Lumière profuse, splendeur…L’été s’impose et contraint toute âme au bonheur André Gide.


Thème :
4 à 6 quatrains pour décrire les enchantements et revers de l’été.


Consignes :
4 à 6 quatrains en rimes croisées ABAB
Métrique non imposée mais harmonieuse,
Attention aux accords de temps, à l’orthographe, répétitions et à la ponctuation*

Vous pouvez m’envoyer 3 poèmes ainsi que des hors concours sur ma MP et me contacter si vous voulez faire partie du jury.



*Ponctuation

J’ai remarqué que certains d’entre vous omettaient la ponctuation.
Adolescente je tombais sur un livre (Ulysse de James Joyce, d’après mes souvenirs).

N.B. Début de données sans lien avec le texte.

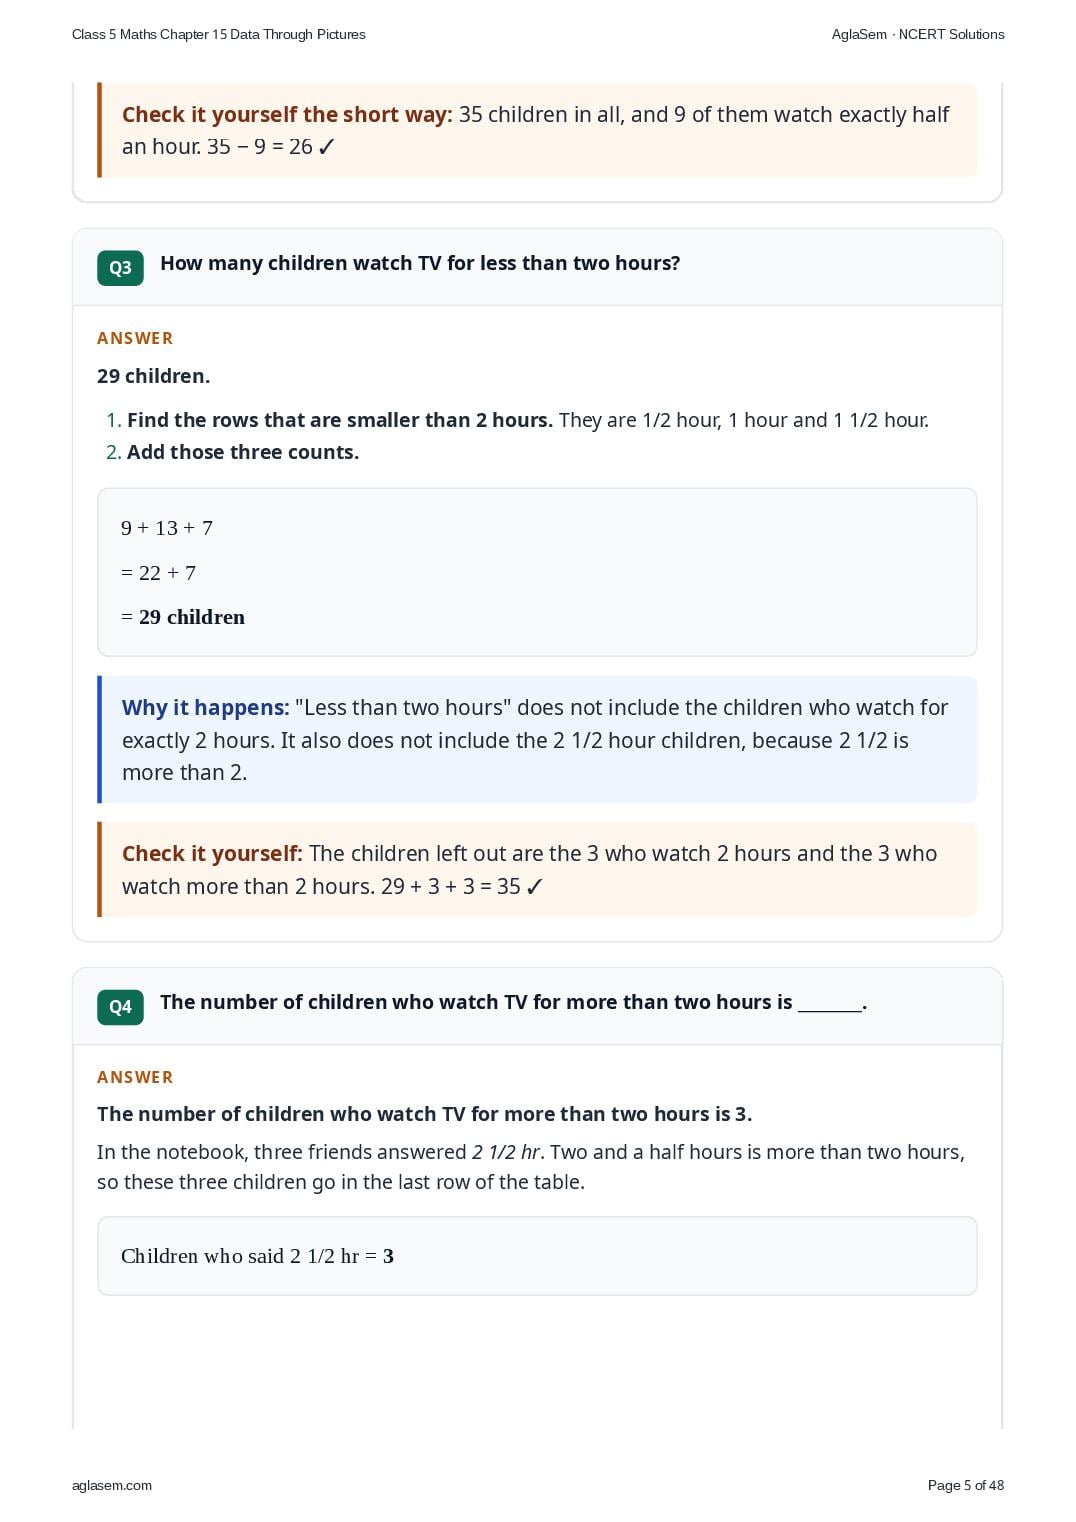
Task: Click the Class 5 Maths Chapter 15 header title
Action: click(x=219, y=34)
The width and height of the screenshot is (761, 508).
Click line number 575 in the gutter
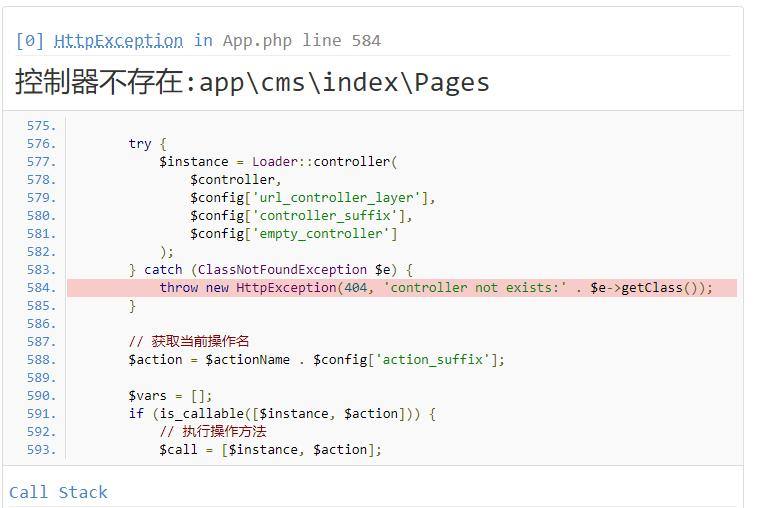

Un bouquin sans aucune ponctuation, je n’ai pu le terminer…
La ponctuation est importante pour une lisibilité sans entrave, tout comme une partition musicale qui sans soupir, demi-soupir, pause, point d’orgue… deviendrait monotone.
C’est pourquoi les points, virgules, points d’interrogation, d’exclamation etc me paraissent indispensables pour le rythme et la compréhension de vos poèmes…
La ponctuation me semble être le souffle, la respiration de vos écrits, sans elle serait comme lire en apnée…
Je dois reconnaitre cependant que Guillaume Apollinaire dans « alcools » à éluder la ponctuation !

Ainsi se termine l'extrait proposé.